Predictive Maintenance (PM) Optimal Servicing by Machine Learning Prediction

A technical installation is then reliably available if it is repaired in a timely manner, i.e. maintenance and repair are done directly. This will only succeed if the company can access appropriate resources. In short: the appropriate skilled workers, spare parts and logistics etc. are present.

If the company continues to use an asset with an unrecognized component maintenance requirement and does not repair it promptly, troubleshooting often becomes even more expensive. It may then also other parts of the system affected and the maintenance takes longer accordingly.

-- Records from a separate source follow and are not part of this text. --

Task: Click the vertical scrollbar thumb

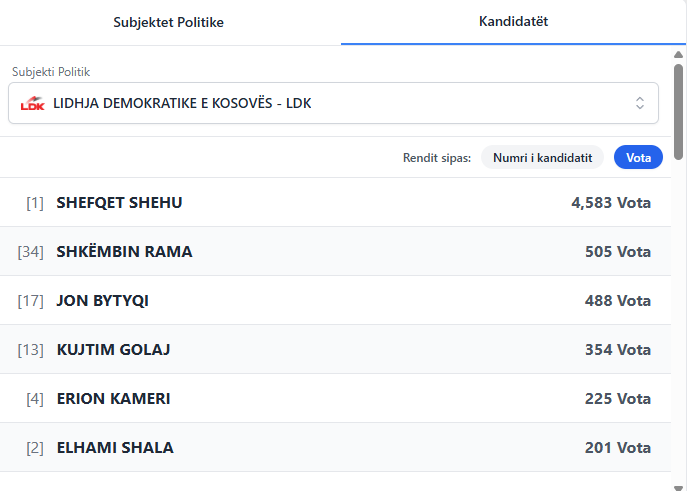Action: (679, 110)
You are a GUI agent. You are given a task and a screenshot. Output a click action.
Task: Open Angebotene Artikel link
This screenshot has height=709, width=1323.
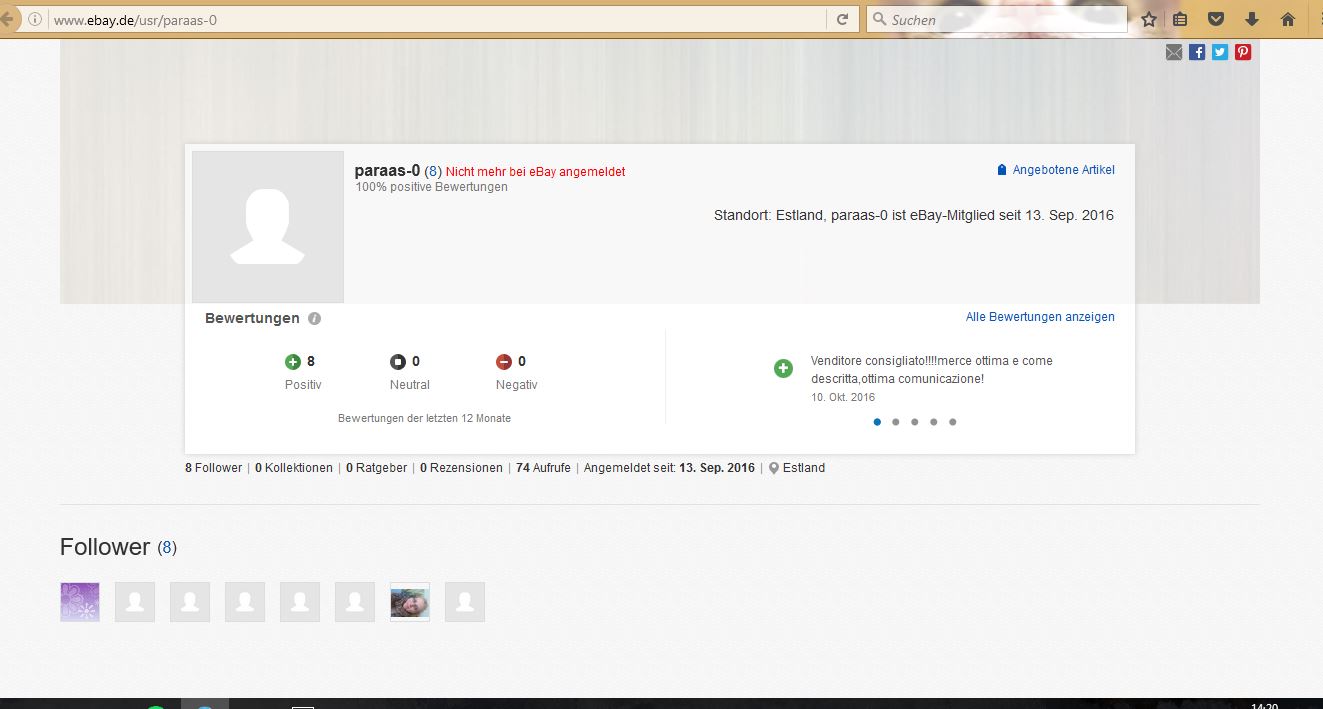[x=1063, y=170]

In order to be able to react as quickly and correctly as possible, a reliable detection and prediction of damage events would be ideal. In this way, the necessary means for economically optimal maintenance can be kept available as needed. The aim is therefore a maintenance strategy that recognizes possible errors before they happen and thus enables the planning of optimal maintenance.

Reliable prediction of future events is an integral part of any Predictive Maintenance (PM) system. An important key lies in the patterns of past events. The recognition of complex patterns as well as their own momentum and trends are the playing field of the PM system developed by us.

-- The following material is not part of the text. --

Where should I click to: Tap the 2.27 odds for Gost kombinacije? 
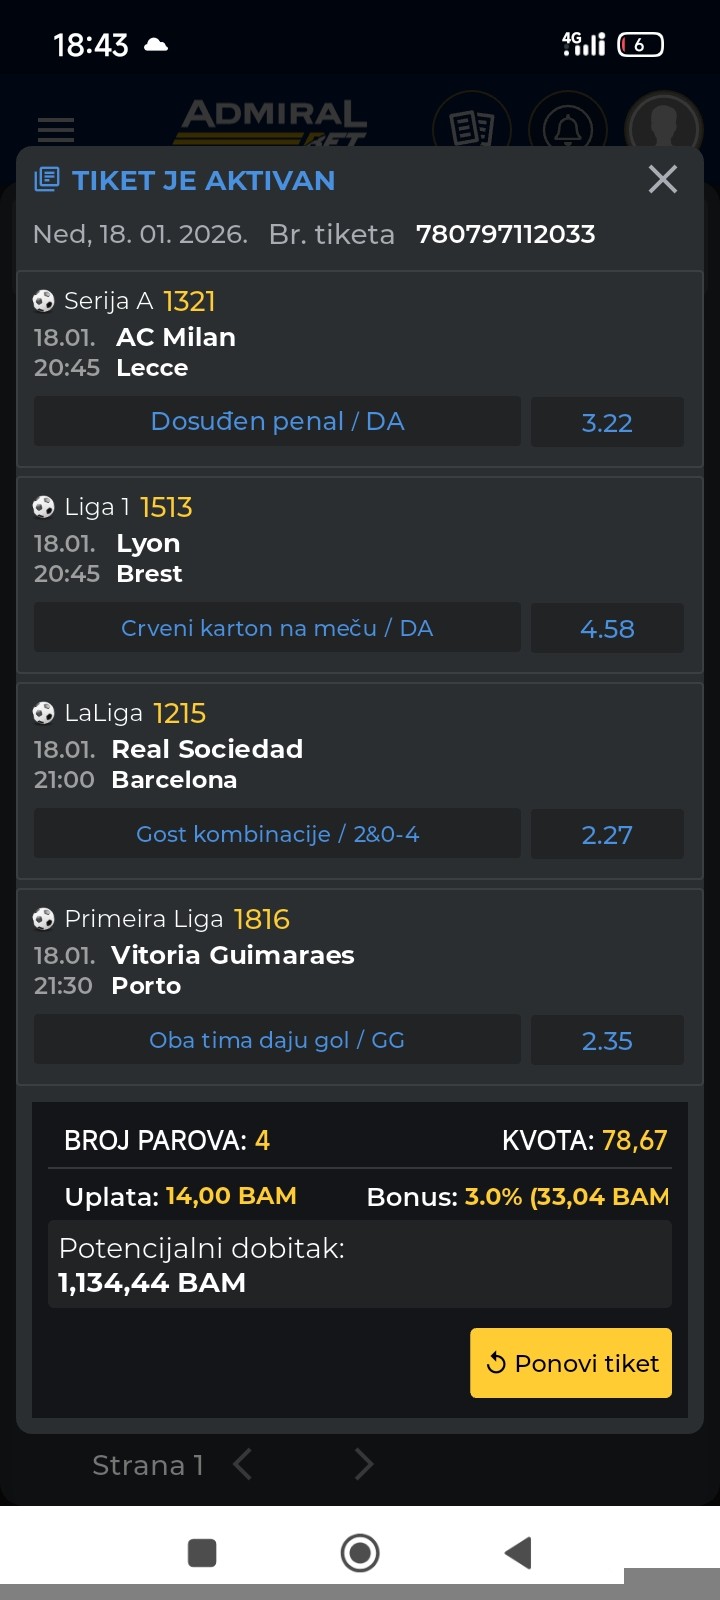pos(607,834)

DIN 3105 differentiates between three types of maintenance:

  1. trouble-dependent
  2. time-dependent
  3. state-dependent

Predictive Maintenance is an extension of condition-based maintenance that can predict when the equipment will fail. The main goal is to maximize the use of the components while eliminating any errors or failures before they happen.

Models and Techniques

Depending on the objective, the models then make different statements. Here are some examples:

  • With what probability does a specific event occur in the next operating period of a certain time interval, in a certain operating mode of the technical system?
  • Which are decisive influencing factors for certain event types? How can they be ranked?
  • In which state is the system currently located? What are the transition probabilities from given state in a certain period of time to a certain other state?
  • How can multivariate anomalies be detected and interpreted?

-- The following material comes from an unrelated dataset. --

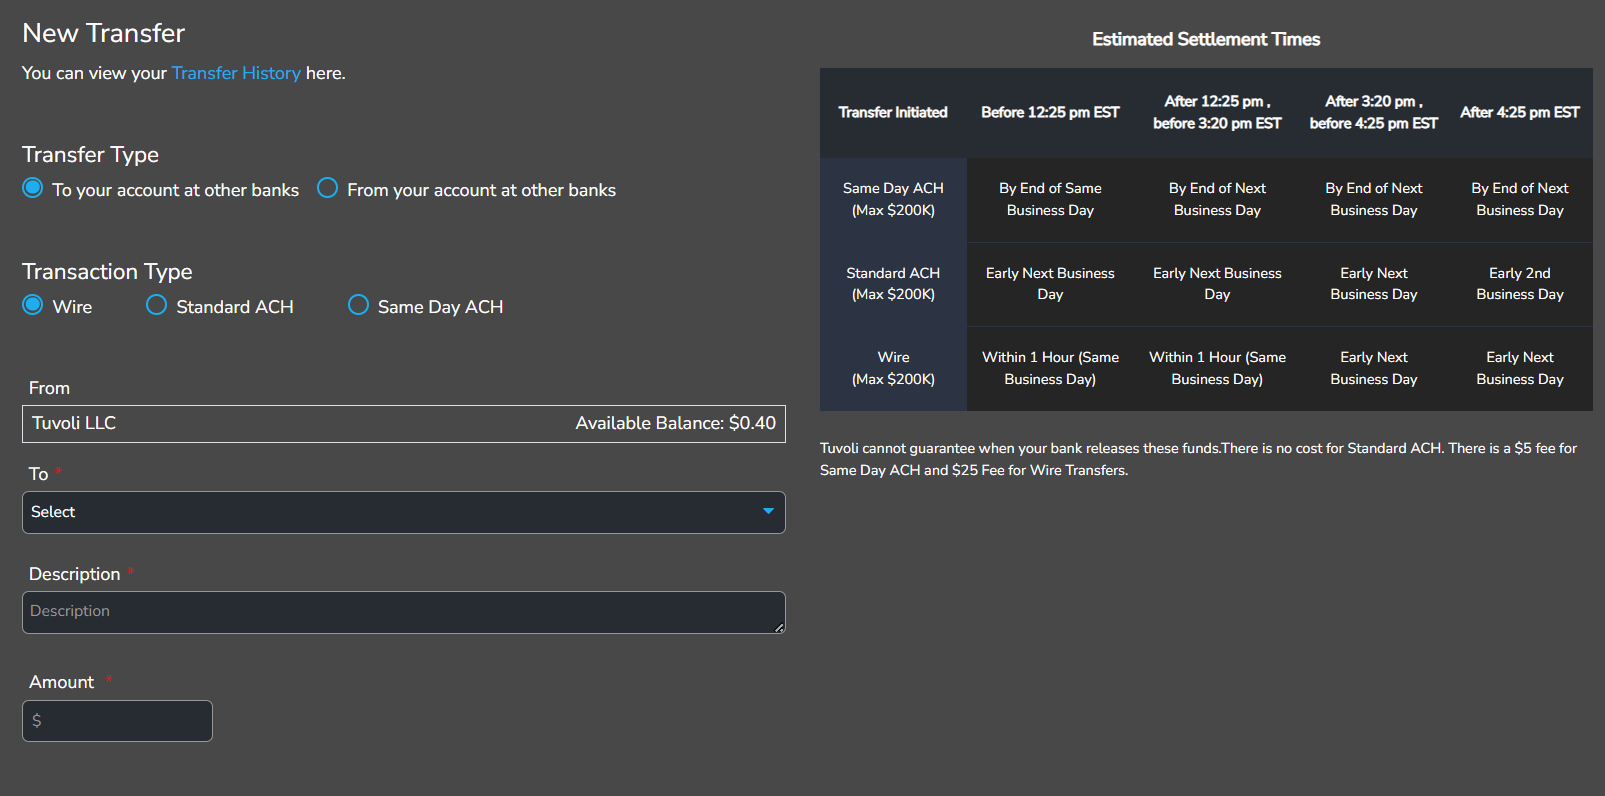Choose Standard ACH transaction type
Viewport: 1605px width, 796px height.
point(156,305)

We use machine learning techniques such as:

  • Cluster Analysis: Subspace Clustering, Data Streaming Clustering
  • Feature Selection/Reduction of Dimensions: PCA, ICA, Auto Encoders, Mutual Information, First order utility
  • Event Analysis: Markov Chains, CTMC, Non-homogeneous Poisson processes, Cox Regression, Bayesian Model Averaging, MCMC
Scheme Predictive Maintenance
© Fraunhofer ITWM

Scheme Predictive Maintenance

Benefits of Predictive Maintenance

Predictive maintenance can be introduced quickly, especially where a large amount of data has already been collected. However, the subsequent upgrade of monitoring systems may be worthwhile. In general, PM has the following advantages:

Immediate benefits:

  • the chance to predict and avoid faults, errors and failures before they occur
  • less costly plant shutdowns, optimal exploitation of the potential of the plants
  • maintenance is planned more cost-efficiently and in advance

Indirect benefits that result:

  • higher utilization of the profit potential
  • increase of productivity
  • lowering storage costs
  • improvement of product quality
  • preservation of resources
  • increased competitiveness
  • Good maintenance also increases customer satisfaction and
  • offers the possibility to develop new service concepts.